Could you, or someone else who is a "positive only" advocate, PLEASE explain in detail how to achieve this? 

*Is this sort of what you mean?* When I asked my trainer at the local obedience club class I was attending a while ago about how to stop my dog from "counter surfing" looking for something to eat - Her answer was "Don't leave anything on the counter!"!

Is that it? Do not allow my dog to be tempted whatsoever - then he will never misbehave, right? 

If we are using treats (rewards) couldn't a not very skilled trainer end up rewarding the wrong thing or at the wrong time and actually Reinforce the very behavior that we are trying to get the dog to stop?

Just curious how the dog can learn what is improper or wrong behavior if we never tell them that.

And what if a bad unwanted behavior is "self rewarding" to the dog and he/she would rather that reward than whatever click or treat or other rreward that we can give them? And please don't trot out the "higher value treat" that so many Pos trainers seem to rely on.

My dog has turned his nose up on the highest treats (ie real raw meat) to do things that he wants to do at the moment!

Thanks for your explanations and responses about the POS approach.


----------



## Lilie (Feb 3, 2010)

codmaster said:


> I would love to find out how to do this - "..they never have a chance to misbehave/react poorly).."
> 
> Could you, or someone else who is a "positive only" advocate, PLEASE explain in detail how to achieve this?


I think it would be impossible to keep a pup/dog from ever having the chance to misbehave/react poorly. But I do think that we (as the handler) can set the pup/dog up to succeed easier than we can correct a behavior that is unwanted. 

An example would be a dog/pup reacting to a distraction. For the sake of this conversation, lets say another dog. If a handler is walking their dog and sees their dog begin to focus on another dog, the handler redirects at that moment. Before the dog has a chance to react to the other dog. The mistake would be if the handler waits until their dog reacts to the other dog by lunging or barking. Then it's more difficult to change the behavior of their dog. 

Potty training. It's eaiser to set the pup up to succeed by taking the pup out to potty often. Reward the good behavior. It's more difficult to potty train if the handler allows the pup to potty in an unwanted area (in the house) because the handler waits till they see the 'signs' that the pup has to go outside. 

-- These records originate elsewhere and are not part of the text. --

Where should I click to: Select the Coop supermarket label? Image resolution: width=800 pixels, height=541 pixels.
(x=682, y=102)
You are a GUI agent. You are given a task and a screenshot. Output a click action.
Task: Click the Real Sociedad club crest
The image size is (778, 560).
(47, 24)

Counter surfing. Same as trash diving. If there is a high value object in the trash or on the counter, I'll help my dogs succeed by moving it out of their reach. Something of lower value (bread etc.) will be ignored. Put a chicken on the counter and it's like crack to an addict. I know this. Same as if a stray dog comes into my yard. My dogs will react. 

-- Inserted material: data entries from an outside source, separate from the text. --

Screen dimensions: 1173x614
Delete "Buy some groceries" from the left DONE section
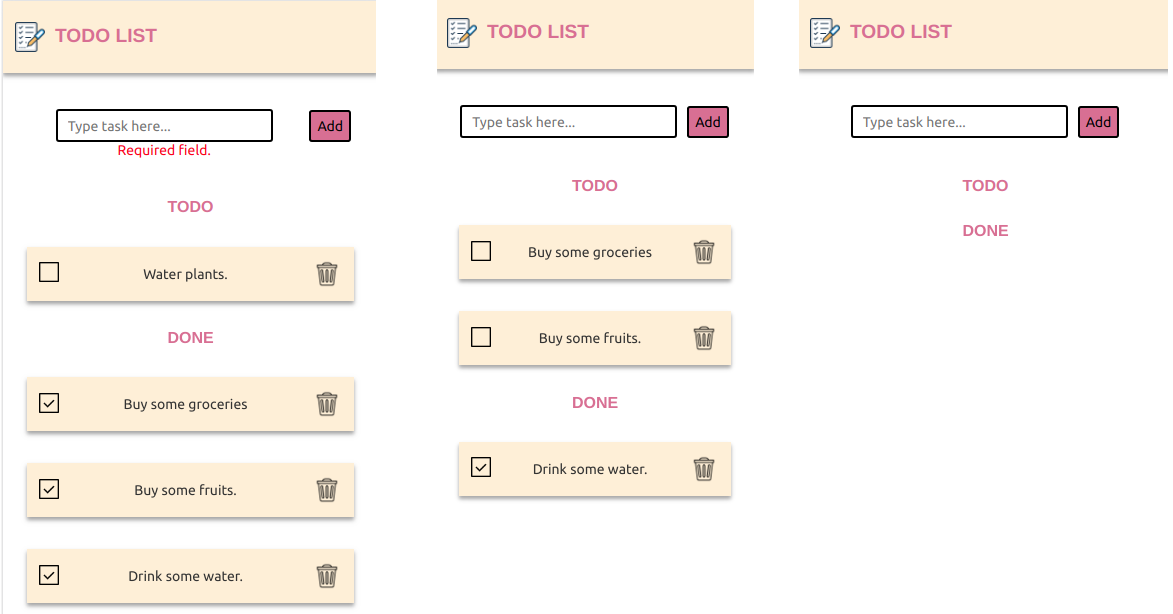point(327,404)
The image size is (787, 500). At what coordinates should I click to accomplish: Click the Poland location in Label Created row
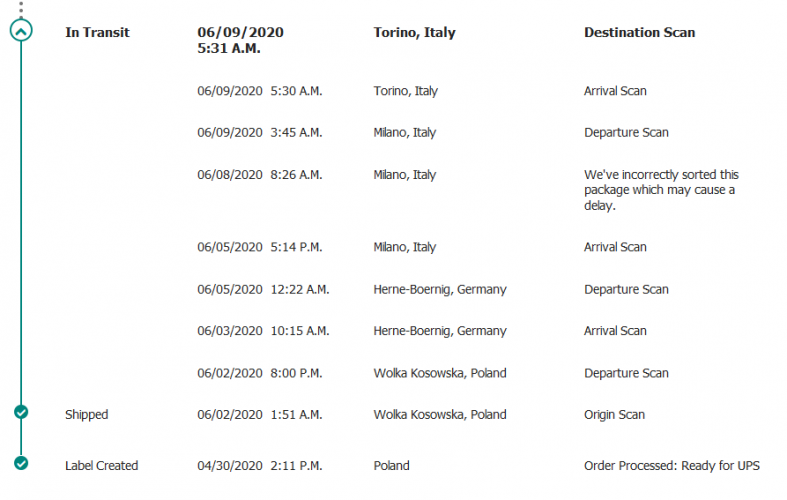pos(391,465)
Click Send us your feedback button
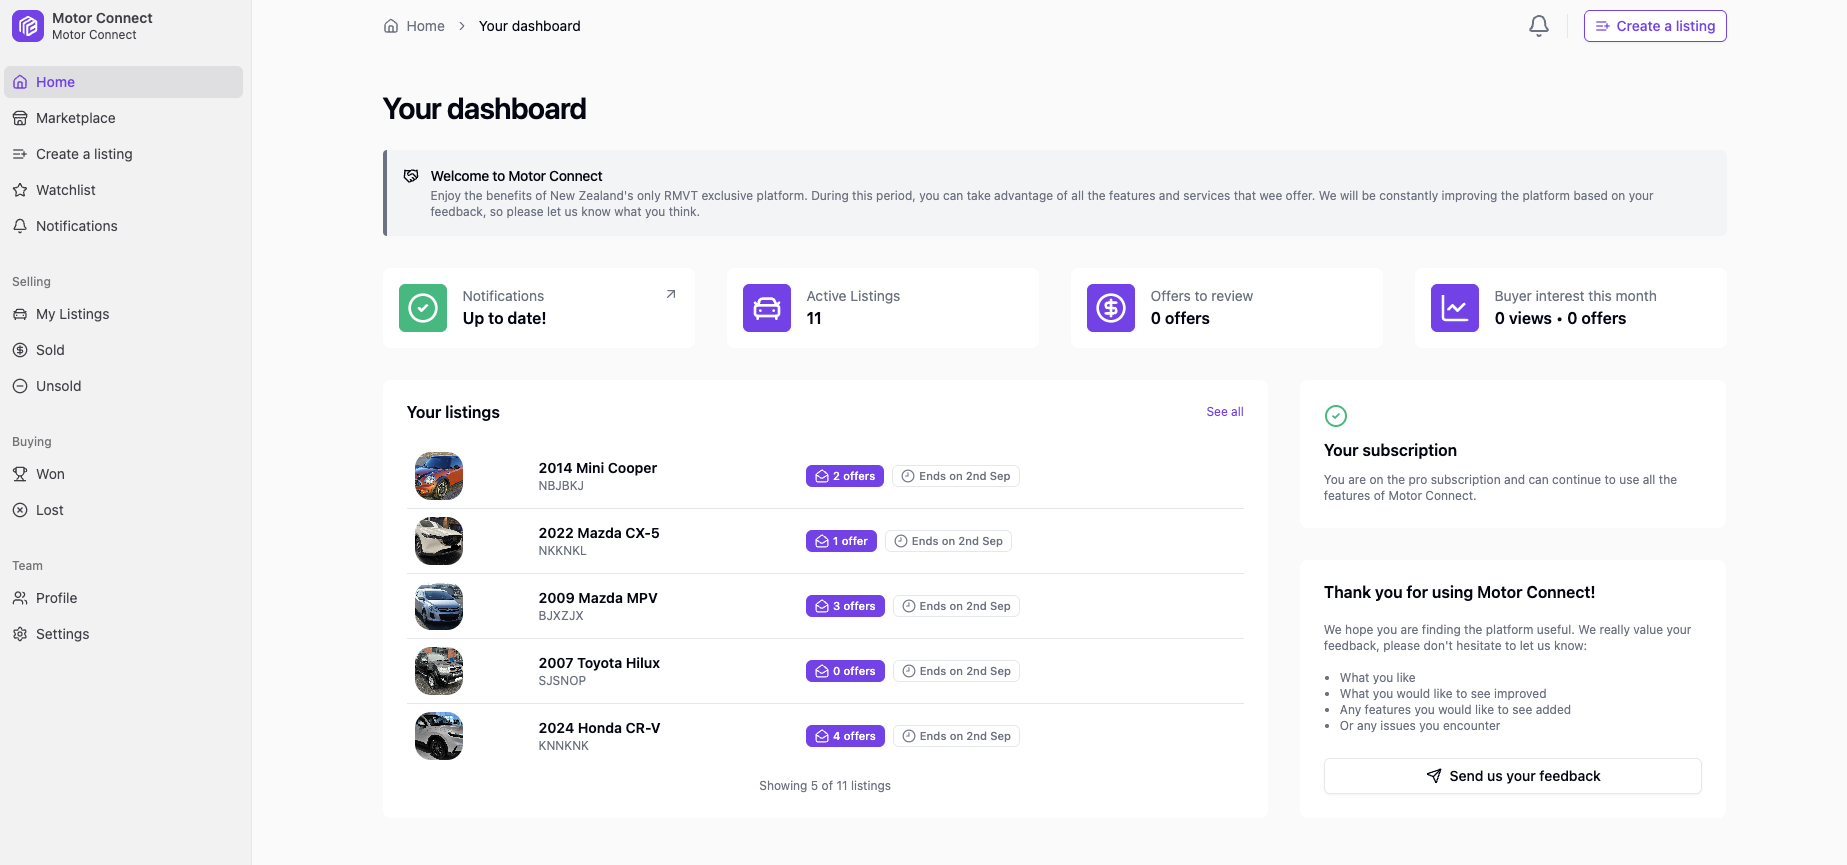The width and height of the screenshot is (1847, 865). click(1512, 776)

I try to use positive only training. But I have my limits. There are some behaviors that I will correct.


----------



## Anthony8858 (Sep 18, 2011)

I tried something this morning. 

Every morning at 8am, a neighbor walks her 2 Maltese dogs past my home. Kira waits for them, and goes bonkers at the window. 
My normal routine, is to call her off and make her lay near me somewhere in the house. This usually calms her and gets the job done. 

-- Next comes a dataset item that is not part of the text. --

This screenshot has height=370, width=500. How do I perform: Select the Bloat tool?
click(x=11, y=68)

Today, I decided to try some gentle persuasion. As soon as those dogs got close, and as soon as Kira saw them, I offered a treat after a "down". I allowed her to watch them, and every time she took her attention away from the dogs , I timed a treat under her nose. 
She ended up never making a sound, and just looked away for the most part. 

How did I do?

Was this a good approach?


Sent from my iPhone using Petguide.com Free App


----------



## codmaster (Aug 5, 2009)

Lilie said:


> I think it would be impossible to keep a pup/dog from ever having the chance to misbehave/react poorly. But I do think that we (as the handler) can set the pup/dog up to succeed easier than we can correct a behavior that is unwanted.
> 
> An example would be a dog/pup reacting to a distraction. For the sake of this conversation, lets say another dog. If a handler is walking their dog and sees their dog begin to focus on another dog, the handler redirects at that moment. Before the dog has a chance to react to the other dog. The mistake would be if the handler waits until their dog reacts to the other dog by lunging or barking. Then it's more difficult to change the behavior of their dog.
> 
> ...


 
Does that mean that you don't "proof" your dogs behavior?

I.E. You (and/or other Pos trainers) don't believe in and don't follow the approach of Teach, "Distract" and then "Proof" a dog's behavior?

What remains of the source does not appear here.